As we walked away, Lisa hugged my arm and said, “Huh. You’re pretty good at this!”
Anyone who offers herself or himself to God will find out that when you step out in faith, God gives you words, insight, and caring abilities that you don’t possess on your own. That’s why serving the Lord together can bring new respect, appreciation, and admiration.
My friend Sheila is a Canadian blogger, speaker, and book author. Her husband Keith is a pediatrician who got his dream job at a teaching hospital just three years before they became official empty nesters. As Sheila’s platform grew, they found it difficult to connect relationally. Keith believes Sheila has a vital and unique ministry, so he quit his “dream job” to go part-time in their hometown, freeing up his schedule to travel with and support Sheila. They came to the conclusion that “we don’t need the money, but we do need the marriage.” It’s a beautiful way to live out the second half of marriage.
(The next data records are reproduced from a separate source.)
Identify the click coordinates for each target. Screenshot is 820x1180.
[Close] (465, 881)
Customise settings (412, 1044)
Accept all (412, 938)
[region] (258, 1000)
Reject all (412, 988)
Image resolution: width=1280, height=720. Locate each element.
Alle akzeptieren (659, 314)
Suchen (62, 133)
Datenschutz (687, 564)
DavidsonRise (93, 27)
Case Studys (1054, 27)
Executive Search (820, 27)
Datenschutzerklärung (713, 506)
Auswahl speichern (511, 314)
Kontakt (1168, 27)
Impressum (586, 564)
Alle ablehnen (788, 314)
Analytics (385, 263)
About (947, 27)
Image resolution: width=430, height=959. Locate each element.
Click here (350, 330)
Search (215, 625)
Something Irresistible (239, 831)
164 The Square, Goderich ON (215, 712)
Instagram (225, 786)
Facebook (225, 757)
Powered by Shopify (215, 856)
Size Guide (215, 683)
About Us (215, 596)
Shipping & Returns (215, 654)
Kevin and Karen Miller write these powerful words about rediscovering joint ministry: “We hunger for this today: cooperating together, meshing, working like a mountain climbing team, ascending the peak of our dream, and then holding each other at the end of the day. God has planted this hunger deep within every married couple. It’s more than a hunger for companionship. It’s more than a hunger to create new life. It’s a third hunger, a hunger to do something significant together. According to God’s Word, we were joined to make a difference. We were married for a mission.”
Being “married for a mission” can revitalize a lot of marriages in which the partners think they suffer from a lack of compatibility; my suspicion is that many of these couples actually suffer from a lack of purpose. Jesus’ words given to individuals is perhaps even truer in marriage: when we give away our life, we find it. When we focus outside our marriage, we end up strengthening our marriage.
The second half of marriage provides a wonderful opportunity to “recalibrate” and rebuild your marriage on the back of shared mission. Whether you seek to become the sports/coaching couple, the Bible study leading couple, the local school mentors couple, or the hiking club couple, using extra time for a divine purpose refuels marriage, passion, appreciation, and fulfillment. It can revolutionize a marriage. You know you can’t “re-create” the initial infatuation you felt thirty-five years ago, but you can create and re-create the even more powerful bond of purpose and spiritual mission.
A woman once told me, “I have found that when my husband and I focus on our own needs, and whether they’re being met, our marriage begins to self-destruct. But when we are ministering together, we experience, to the greatest extent we’ve known, that ‘the two shall become one.’”
The Second Half of Marriage: Many Paths
None of these callings are necessarily exclusive. You can resurrect paused dreams, carve out time for grandkids, double down on your work for God’s Kingdom, and still take an occasional trip overseas. But if, while you were reading the above, you felt your heart “spike” at the mention of one of them, go with that first and reach out from there. Read this article together and talk about which point made you spontaneously respond, “We need to do that…”
Because I think God’s work on this planet is paramount, I do hope that every empty nest couple will eventually find their way to the last point, investing their time in a new or more focused mutual ministry. As empty nesters, we can step in where younger parents can’t and end up renewing our own mature marriages even while serving younger marriages.
The danger of using the “empty nest” moniker is that it defines this season of our lives as devoid of something (i.e., “empty”); once our kids are grown, our marriage isn’t just empty of kids; it’s full of promise for a new future. Let’s take advantage of that.